• Requisitos del ejercicio: Por favor, transcribe sin cambios las filas desde el comienzo y hasta la fila que contiene "will (856, 218).", ambas incluidas.

• Datos de origen:

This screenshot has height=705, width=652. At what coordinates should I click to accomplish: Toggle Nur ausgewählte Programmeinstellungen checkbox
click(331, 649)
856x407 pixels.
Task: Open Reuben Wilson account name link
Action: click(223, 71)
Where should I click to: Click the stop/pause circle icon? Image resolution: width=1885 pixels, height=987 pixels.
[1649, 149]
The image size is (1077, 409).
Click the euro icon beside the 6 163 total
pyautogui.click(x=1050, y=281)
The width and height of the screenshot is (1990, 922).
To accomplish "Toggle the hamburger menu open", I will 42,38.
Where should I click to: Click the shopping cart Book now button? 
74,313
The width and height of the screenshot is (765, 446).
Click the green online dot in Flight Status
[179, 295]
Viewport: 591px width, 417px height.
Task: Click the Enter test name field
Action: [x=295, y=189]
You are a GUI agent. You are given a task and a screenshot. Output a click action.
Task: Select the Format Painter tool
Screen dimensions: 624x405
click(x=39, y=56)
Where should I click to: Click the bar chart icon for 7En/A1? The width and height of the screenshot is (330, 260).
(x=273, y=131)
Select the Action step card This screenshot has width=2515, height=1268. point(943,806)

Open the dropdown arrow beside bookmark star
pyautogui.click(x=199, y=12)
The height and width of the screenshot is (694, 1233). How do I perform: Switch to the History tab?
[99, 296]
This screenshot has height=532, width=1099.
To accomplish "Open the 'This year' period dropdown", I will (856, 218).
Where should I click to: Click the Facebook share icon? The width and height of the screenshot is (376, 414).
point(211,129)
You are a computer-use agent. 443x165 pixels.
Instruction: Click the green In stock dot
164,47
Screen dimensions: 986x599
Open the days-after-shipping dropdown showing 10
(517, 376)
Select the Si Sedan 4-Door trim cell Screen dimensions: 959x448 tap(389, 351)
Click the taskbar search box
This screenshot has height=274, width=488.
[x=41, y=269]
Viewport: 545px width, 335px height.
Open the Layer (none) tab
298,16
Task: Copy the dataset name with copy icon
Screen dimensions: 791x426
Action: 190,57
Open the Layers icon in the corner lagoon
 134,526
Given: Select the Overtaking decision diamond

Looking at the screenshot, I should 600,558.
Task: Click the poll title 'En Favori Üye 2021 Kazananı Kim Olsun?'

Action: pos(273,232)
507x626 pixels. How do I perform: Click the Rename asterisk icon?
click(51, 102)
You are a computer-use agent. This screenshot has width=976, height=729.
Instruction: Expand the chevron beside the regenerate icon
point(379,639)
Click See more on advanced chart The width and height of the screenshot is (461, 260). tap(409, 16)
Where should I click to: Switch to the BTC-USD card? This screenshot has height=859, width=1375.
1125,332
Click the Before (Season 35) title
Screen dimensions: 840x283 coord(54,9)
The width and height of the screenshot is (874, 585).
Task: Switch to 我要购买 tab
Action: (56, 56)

• Respuesta escrita:
This screenshot has height=705, width=652. At what coordinates should I click to accomplish: Toggle Nur ausgewählte Programmeinstellungen checkbox
click(331, 649)
856x407 pixels.
Task: Open Reuben Wilson account name link
Action: click(223, 71)
Where should I click to: Click the stop/pause circle icon? Image resolution: width=1885 pixels, height=987 pixels.
[1649, 149]
The image size is (1077, 409).
Click the euro icon beside the 6 163 total
pyautogui.click(x=1050, y=281)
The width and height of the screenshot is (1990, 922).
To accomplish "Toggle the hamburger menu open", I will 42,38.
Where should I click to: Click the shopping cart Book now button? 
74,313
The width and height of the screenshot is (765, 446).
Click the green online dot in Flight Status
[179, 295]
Viewport: 591px width, 417px height.
Task: Click the Enter test name field
Action: [x=295, y=189]
You are a GUI agent. You are given a task and a screenshot. Output a click action.
Task: Select the Format Painter tool
Screen dimensions: 624x405
click(x=39, y=56)
Where should I click to: Click the bar chart icon for 7En/A1? The width and height of the screenshot is (330, 260).
(x=273, y=131)
Select the Action step card This screenshot has width=2515, height=1268. point(943,806)

Open the dropdown arrow beside bookmark star
pyautogui.click(x=199, y=12)
The height and width of the screenshot is (694, 1233). How do I perform: Switch to the History tab?
[99, 296]
This screenshot has height=532, width=1099.
To accomplish "Open the 'This year' period dropdown", I will (856, 218).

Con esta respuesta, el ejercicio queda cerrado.